Parse a SIF file into a PetriNet.

Each unique entity becomes a place; each unique interaction triple becomes a transition with one input arc (entity_a → transition) and one output arc (transition → entity_b). Duplicate triples are silently deduplicated, so re-importing the same file is idempotent.

The transition id is <src>__<interaction>__<dst>; the label is the natural-language form "src interaction dst" so distilled rules and anomaly explanations refer to the triple in its original SIF vocabulary.

Raises ValueError if any non-comment, non-blank line cannot be parsed as a 3-or-more-column tab-separated row with all three core fields non-empty.

Source code in petri_net_nn/sif.py
def parse_sif(path: str | Path) -> PetriNet:
    """Parse a SIF file into a ``PetriNet``.

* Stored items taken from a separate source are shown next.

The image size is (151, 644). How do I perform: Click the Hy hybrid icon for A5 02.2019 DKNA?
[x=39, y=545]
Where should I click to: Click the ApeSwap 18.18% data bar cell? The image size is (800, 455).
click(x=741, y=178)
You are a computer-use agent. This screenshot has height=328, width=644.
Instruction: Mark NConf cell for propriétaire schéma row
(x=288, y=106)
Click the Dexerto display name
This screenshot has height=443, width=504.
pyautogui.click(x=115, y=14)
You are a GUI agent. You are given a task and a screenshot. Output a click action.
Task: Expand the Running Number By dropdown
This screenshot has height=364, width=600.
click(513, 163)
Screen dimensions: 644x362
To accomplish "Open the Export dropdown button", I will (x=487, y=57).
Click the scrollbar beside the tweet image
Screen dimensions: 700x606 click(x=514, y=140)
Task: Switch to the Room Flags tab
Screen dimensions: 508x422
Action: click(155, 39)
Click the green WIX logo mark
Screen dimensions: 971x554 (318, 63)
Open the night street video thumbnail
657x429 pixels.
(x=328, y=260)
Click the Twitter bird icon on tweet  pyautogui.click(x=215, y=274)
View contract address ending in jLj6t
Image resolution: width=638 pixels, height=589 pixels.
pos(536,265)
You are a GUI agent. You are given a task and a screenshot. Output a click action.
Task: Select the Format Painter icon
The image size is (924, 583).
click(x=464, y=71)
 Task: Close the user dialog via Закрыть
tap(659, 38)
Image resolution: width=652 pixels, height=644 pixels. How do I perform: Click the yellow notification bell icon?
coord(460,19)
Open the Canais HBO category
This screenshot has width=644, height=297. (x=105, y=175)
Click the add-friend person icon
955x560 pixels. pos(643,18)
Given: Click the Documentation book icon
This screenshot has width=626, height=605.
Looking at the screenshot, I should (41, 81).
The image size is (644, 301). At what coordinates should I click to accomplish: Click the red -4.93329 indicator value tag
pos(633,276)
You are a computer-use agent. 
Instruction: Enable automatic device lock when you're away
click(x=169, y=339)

    Each unique entity becomes a place; each unique interaction
    triple becomes a transition with one input arc (entity_a →
    transition) and one output arc (transition → entity_b).
    Duplicate triples are silently deduplicated, so re-importing
    the same file is idempotent.

    The transition id is ``<src>__<interaction>__<dst>``; the
    label is the natural-language form ``"src interaction dst"``
    so distilled rules and anomaly explanations refer to the
    triple in its original SIF vocabulary.

    Raises ``ValueError`` if any non-comment, non-blank line cannot
    be parsed as a 3-or-more-column tab-separated row with all
    three core fields non-empty.
    """
    path = Path(path)
    net = PetriNet()
    seen: set[tuple[str, str, str]] = set()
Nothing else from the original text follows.